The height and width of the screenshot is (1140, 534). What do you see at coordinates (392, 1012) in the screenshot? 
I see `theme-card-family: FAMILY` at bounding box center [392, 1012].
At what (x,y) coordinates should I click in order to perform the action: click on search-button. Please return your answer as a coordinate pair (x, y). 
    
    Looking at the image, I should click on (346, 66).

--

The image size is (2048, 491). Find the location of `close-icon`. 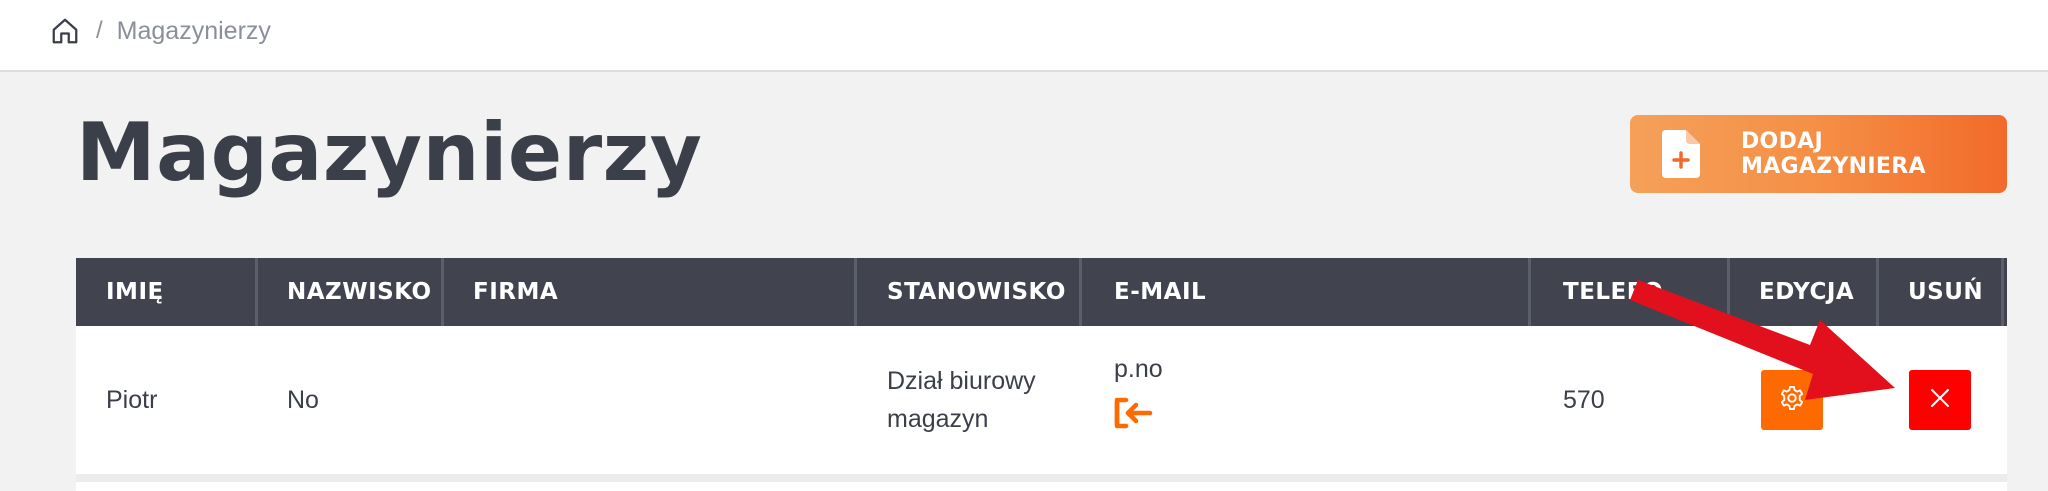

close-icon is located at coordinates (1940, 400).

==

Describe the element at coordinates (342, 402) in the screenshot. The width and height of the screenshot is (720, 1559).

* **Your instructions**
Gather every line of the listing that contains the string "coordinates", and treat uppercase and lowercase as different.

* **Task solution**
The height and width of the screenshot is (1140, 534). What do you see at coordinates (392, 1012) in the screenshot? 
At what (x,y) coordinates should I click in order to perform the action: click on search-button. Please return your answer as a coordinate pair (x, y). 
close-icon is located at coordinates (1940, 400).
Describe the element at coordinates (342, 402) in the screenshot. The width and height of the screenshot is (720, 1559).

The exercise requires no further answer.